**SUPPLIED PASSAGE**
AND if she pursues it - escalates - tries harder to anger me I will go in a room and shut/lock the door and do something constructive until enough time has passed for us both to remain calm. But when I come out of the room - I will not speak to her for a while to let her know I MEANT it when I said that wasn't acceptable behavior. I will NOT try to "kiss and make up" when I am the injured party. AND I will not do extra/nice things to her unless she acknowledges she was out of line. 

AND AND AND:
I will never curse at or say hateful things to my W. I won't do things that might cause her to fear I am going to get physical. These are ABSOLUTES and a required part of being a good husband. I will LEAVE the house if need be if I have somehow allowed her to cause me to become too angry to function. 

When she is pressuring me to do something that is very "one sided" like spending the entire holiday with her family I will make her a fair offer: Thanksgiving with your family/Christmas with mine or half day at each on both holidays. IF she refuses a fair offer I will say "that is the best I can do - if you won't meet me half way I will not go to your parents house at all - and not just on holidays. If she chooses to be with them - without you there at all - that is her choice. But no matter how unfair her request is you REMAIN CALM. Because you will have written down what you will do in this situation IN ADVANCE and the first thing you will have written is: HER lack of fairness is about HER, not about ME. I am not going to get angry about HER bad behavior. Instead I am going to calmly give her fair choices including "I don't go there at all" on Christmas - which should be part of a package including YOU don't buy her any gifts for Christmas and don't accept any gifts from her. 







OnTheBrink said:


> Please give some feedback!


----------



## OnTheBrink (Dec 4, 2011)

Well, I've finally reached the conclusion that the relationship needs to end. I really want to thank everyone who gave me advice and encouragement here, so I could reach this point with confidence that this is the right thing to do, and with the ability to truthfully tell my kids later that I did everything reasonable I could to make the family work. I've reached the conclusion that while I know it would be ideal if we could stay together, given that we aren't really 'together',it will be in everyone's best interest in the long term to separate. You can read about the last straw at the following link. Of course this is not what the divorce will be about - it is just the point at which I realized its necessity.

http://talkaboutmarriage.com/consid...as-gotten-little-too-friendly-my-brother.html

I also started another thread with some additional struggles at the following URL.

**DATA**
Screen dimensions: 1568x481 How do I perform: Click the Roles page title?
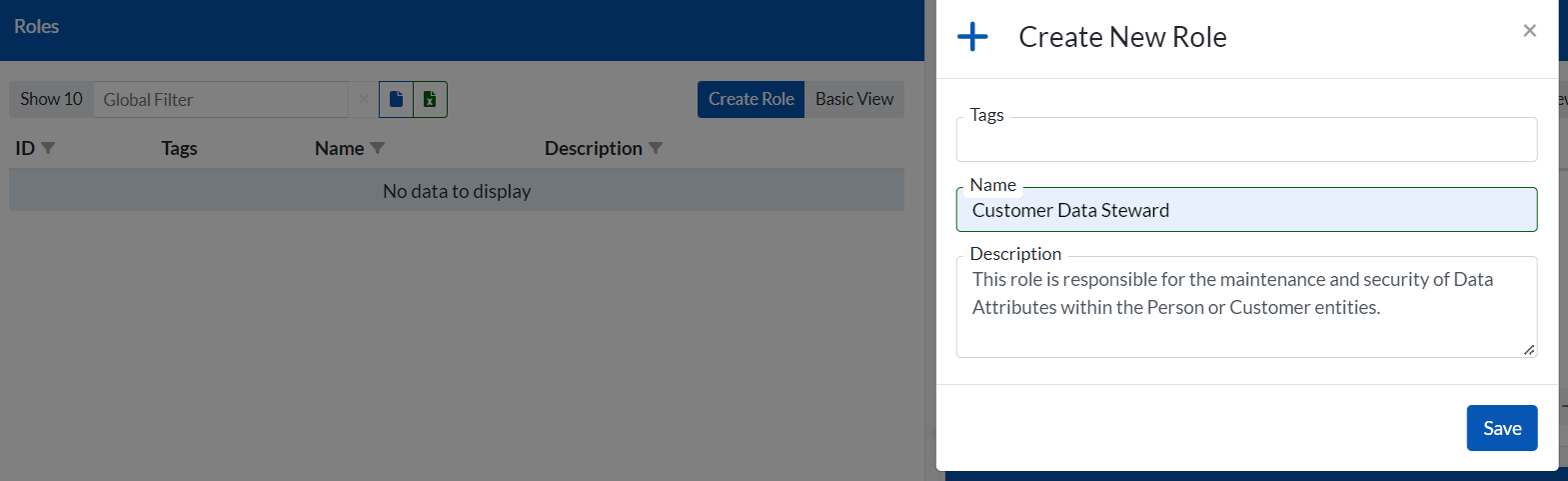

**EXERCISES TO COMPLETE**
(a) In the forum thread, what fair offer does the writer propose for the holidays?
(b) According to the forum thread, why will the writer not speak to his wife for a while after coming out of the room?
(c) Pick up the forum thread where it stops and write what comes next.

**RESULTS FOR THE EXERCISE**
(a) Thanksgiving with her family and Christmas with his, or half a day at each family on both holidays.

(b) He stays silent to let her know he meant it when he said her behavior wasn't acceptable.

(c)
http://talkaboutmarriage.com/considering-divorce-separation/44030-tired-being-held-hostage.html

But I will post about my divorce planning and such on this original thread. I'm sure I'll have lots to write about, but will keep it 'short' (for me at least) for now due to time constraints. The main thing I have to decide first is when and how to tell my wife. I tried to force the issue to make this determination early in the summer, but my wife acted like she was on board with making things work. At this point, it is too close to school starting to attempt separation, and I feel like at the least I need to let the school routines get running smooth before mentioning anything. We also both acquired some debt over the last year - myself trying to make 'investments' in our family and relationship, wanting to spare no expense in trying to make things work - for my wife, she had opened her own accounts and was doing her own finances while not informing me when she was really 'out of money'. So it will be in everyone's best interest if we can pay these off before we physically separate, which can be achieved by the end of the year. I'm tempted to wait until then to tell my wife out of worry that she might do something rash that messes both of us up financially, but I don't think it would be fair not to allow her to get mentally prepared. I'm also not sure if it would be good to split during winter break, or better to wait till the summer and live as roommates until then. 

Thoughts?

The main pressing item for me to decide now is whether to join on with my wife's bank account, which we've planned for the end of the week. We've worked together on a joint budget for the new school year, while my wife insisted on keeping a separate account. So I was going to join that account so that I could be aware of what's going on financially there, and I could spend money directly from the account it is budgeted to come from rather than trying to get it transferred later, which often doesn't happen. On the one hand it seems odd to join if I plan to separate in the near future anyway, on the other there could be several advantages to doing so, such as: 1) It would make it more difficult for my wife to take money from our joint account and hide it here once she knew things were going to end, 2) It would help us ensure financial balance so we can be in a better position to split, and 3) Getting my wife into the habit of following a budget and seeing the advantages of doing so should help her after the split when money is tighter than she is used to. She's on my account now, so why should I not be on hers, and we can both drop off the other's later.

Thoughts


----------



## Chaparral (Jul 17, 2011)

I don't see where you have gotten much advise( responses to your threads) here at all. I think you should have posted in the general relationship forum probably.

I also don't see what advice you have followed. 

You haven't gone to MC.

You haven't mentioned any books you have read. 

You haven't mentioned anything, specifically you have done.

You haven't mentioned what needs haven't been met.

There are tons of things you could have done to get yourself straight even if you have to divorce. No matter where you go, there you will be.

You do sound good at getting into a fight however. I pity your kids.


----------



## sisters359 (Apr 9, 2009)

From the outside looking in, the most common element in this thread is "I cave." Do you realize that you have taught her to escalate her performance until you cave? Do you understand that holding firm--time after time after time--is the only way to "undo" what the two of you have created?

there is something called the "extinction burst," but all it means is that behaviors will get worse before they get better, when one person initiates a change. The key to surviving the extinction burst is. . . you guessed it, don't give in.

For the sake of your kids, I honestly think you should try this--see if YOU can get past the escalation of her griping, etc. 

Make one decision about something that is in the family's interest, and stick with it. Start doing that, once each day, just to do it. She can gripe or she can go along. You do not need to bother with what she thinks/wants. You will do what you think is best.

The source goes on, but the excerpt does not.